If you have studied economics, you know the work of Kenneth Arrow, for his work in growth theory, information economics, and social choice. You also know the work of Robert Solow, one of the architects of Neo-Keynesian economics. Bloggers know J. Bradford DeLong for his willingness to "grasp reality with both hands."

Recently Dean Baker has become one of those people who becomes an overnight sensation because of decades of hard work for his cogent attacks at the pieties of finance worship that have led us to this particular crisis. Alan Blinder, who has mixed successful work on macro-economic theory with public policy innovations has been a beacon of the pragmatic search for economic justice.

Jeffrey Sachs has gained a rock star aura for pointing out the simple reality that the worst poverty is allowed by the pernicious choice of inaction. Lester Thurow has been an advocate for making difficult choices, to restore long term growth in works stretching back before anyone knew what the internet was, or had seen a fax machine. Peter Temin is known for his landmark study on macro-economic policy and the Great Depression. I think a copy of Robert J. Gordon’s macro-text has passed through the hands of virtually every economics student in the last 20 years.

What is amazing about the list of supporters that Larry Mishel has managed to gather in support of the Employee Free Choice Act is that there is not one filler name in the group, each and every signer is a member of the economics profession of distinction.

So what is the economic case for the EFCA? The first part of the case is simple: capital can organize. That’s what a corporation is, a legally protected way for capital to organize. For a market to function, the participants have to have roughly equal power: that means that because we need concentrations of capital to run a modern society, we must also have concentrations of labor, and that means that labor must be able to organize to bargain fairly. In far too many places, a few companies have a monopoly on the good jobs, and can therefore pay less than the work is worth.

The second part is that there has to be a linkage between productivity, and wages. If not, then eventually consumers burn through savings, burn through credit, and collapse in a heap. As they are doing now. Finally the economic case for unionization is that a better work force can do better work. America’s period of most rapid economic growth, was also the period of growth of unions. If the profits of work fall behind the profits of speculation, soon work will be seen as something that fools do.

So what about the argument that unions make companies "less competitive?" It’s only true if de-unionized companies are allowed to act as a free rider for services and innovations that unionized labor forces create. It isn’t that unions are less competitive, it is that de-unionized companies steal from the common good. This was the motivating purpose behind the original National Labor Relations Act: so that a few factories paying poor wages did not drive down wages for all. And without buying power for all, inequality festers, and people cannot afford to buy the very things the society can afford to make.

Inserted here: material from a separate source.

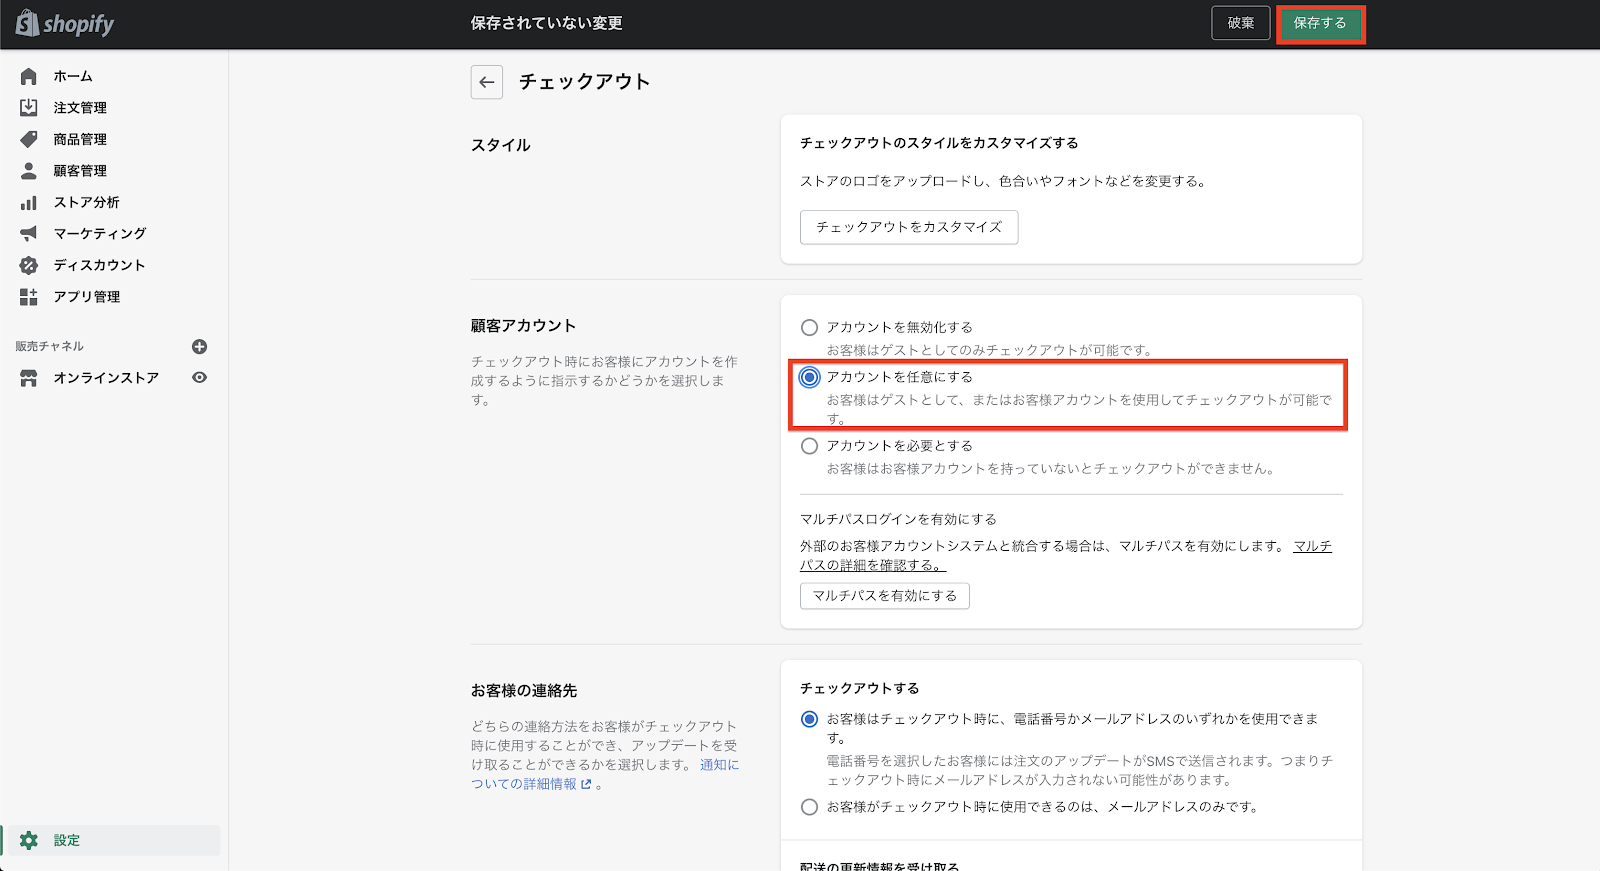Open the ホーム home icon

(29, 76)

EFCA is not a broad change, it is a small re-balancing of the scales. It is not a cure all, nor a revolution. It is more like COBRA, or like the Americans with Disabilities Act, or the recently passed S-CHIPS. It is not the perfect, but it is an essential step, that can be taken now, one that does not preclude others to be taken later. Employers have rights, you can make yourself crazy thinking of all the rights employers have, it is time to make sure that employees have a way of protecting theirs.

It’s something so obvious, even an economist can see it.